# FRAGMENTO SELECCIONADO
He de contarle que en los pasillos del autódromo había coches deportivos en exhibición, de colores llamativos y fosforescentes, con la capota descubierta para que cualquier pretencioso pudiera acercarse y decir: “¡Uff, mira nomás esas bujías tan limpias y secas!” o “¡Qué grandote tiene el filtro de aceite!”. O lo que sea que digan sobre las piezas mecánicas. Aquello parecía una escena de Rápidos y Furiosos, con la sutil diferencia de que no había voluptuosas mujeres semidesnudas caminando alrededor, ni hombres musculosos con cadenas de oro y pistolas ocultas en sus pantalones. 

Cuando volví a la grada, caminé hasta el fondo, donde estaba más vacío, para no tener ningún vecino de asiento. Disfruto más en soledad los eventos deportivos, alejado del público agreste generalmente altanero y pretencioso. Elegí un asiento de la primera banca, muy cerca de la pista, frente a los últimos pits y la meta, donde el aire llegaba cargado de hule y combustible quemado. 

7 minutos para reparar un auto

Decidí investigar un poco más sobre la carrera. Según la página oficial, era la última del año, en la que se coronarían los campeones de las dos divisiones. Correrían 33 coches en total; 19 de la primera división, y 14 de la segunda. Los pilotos tenían que dar un total de 120 vueltas a la pista. En caso de algún accidente, debían reducir su velocidad y seguir al auto de seguridad. Los mecánicos tenían 7 minutos para reparar el auto sin utilizar herramientas especializadas. Si no lo lograban, el piloto debía abandonar la competencia. Por último, leí en las noticias que el favorito del día era un piloto chilango, con el coche número 7 en color naranja y blanco, al igual que un piloto potosino, con el coche número 55 en color azul marino.

# BLOQUE DE DATOS
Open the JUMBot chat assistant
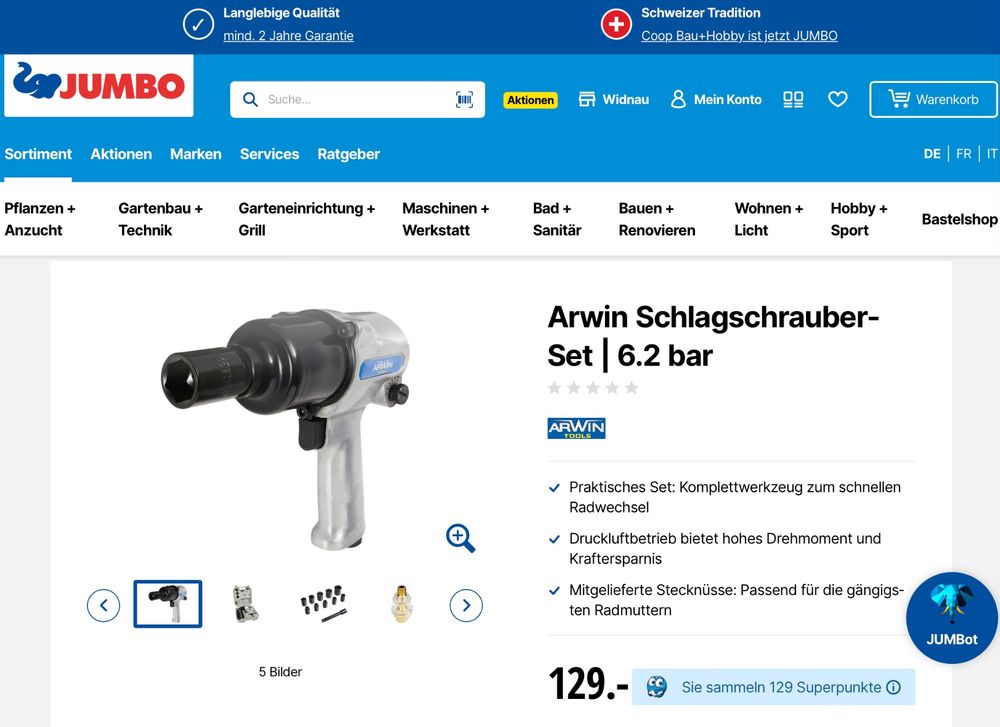The height and width of the screenshot is (727, 1000). [x=952, y=617]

# QUÉ HACER
Continúa el relato sobre la carrera de autos a partir de su última oración. El listado no interviene en esto.

# RESULTADO
Minutos antes de que empezara la carrera, la voz del sonido local empezó con la cuenta regresiva: “¡Pilotos!, a sus puestos que estamos por arrancar… 10, 9, 8, 7…”. Al terminar el conteo, los diligentes jueces —todos con overol azul y casco blanco como policía de tránsito— hicieron sonar sus silbatos para arrear como vacas a la gente que sobraba en el asfalto, entre miembros de los equipos, mecánicos y uno que otro pendenciero financiado por los patrocinadores. Los pilotos se metieron a sus coches por la ventana; no tienen puertas para evitar que salgan volando en caso de un accidente. Arrancaron las máquinas y sonaron los primeros rugidos de los motores. Para entonces, el público llevaba una ligera ventaja: “No veo dónde está el 7, cabrón —gritó un espectador a mi espalda—. Ciego y pedo, veo menos”. 

La pasión del automovilismo

Los coches dieron varias vueltas de calentamiento. Algunos pilotos aprovecharon para presumir su pericia al volante y la potencia de sus motores, zigzagueando frente a la meta y acelerando en seco frente a la grada. En la tercera vuelta, la carambola se alineó en dos filas, un coche detrás del otro, con apenas centímetros de separación. Uno de los jueces, parado sobre la línea de meta, ondeó una bandera verde que significaba: ¡Písenle cabrones!

El estruendo ascendente y coordinado de los motores me provocó sensaciones por demás peculiares. Salivé como si no llevara varias cervezas encima, mi piel se erizó, el corazón me latió deprisa, y mis tripas se me agitaron como si tuviera dentro una percha de mariposas monarcas. No podría explicarle a ciencia cierta mi estruendo, físico y mental, pero estoy seguro que durante esos segundos sentí la verdadera pasión por el automovilismo. 

Ojalá no sea el radiador

El inicio de la carrera estuvo por demás accidentado. Apenas en la segunda vuelta, uno de los participantes se derrapó en la última curva e impactó un muro de seguridad. Se llevó de corbata a otros dos. “Ojalá no sea el radiador, porque ya valió madre”, dijo un conocedor cerca de mi lugar. Tres vueltas más y ocurrió de nuevo un accidente. Esta vez, un coche se estampó contra una de las vallas laterales al intentar tomar una curva cerrada. La tribuna imploraba que no ocurrieran más incidentes, estaban ávidos por la velocidad y adrenalina. 

Para la vuelta número quince, las ventajas empezaron a ser claras. El número 2 había tomado la delantera, seguido muy de cerca por el número 55 y después el 57. Estos tres tenían una diferencia notoria con el resto del grupo. Era muy difícil seguir el rastro de los demás competidores en la mezcolanza de autos, números y colores que volaban sobre la pista. Así que me enfoqué únicamente en los punteros. Y en el supuesto favorito, el número 7, de cuya participación no puedo decir ni fu ni fa.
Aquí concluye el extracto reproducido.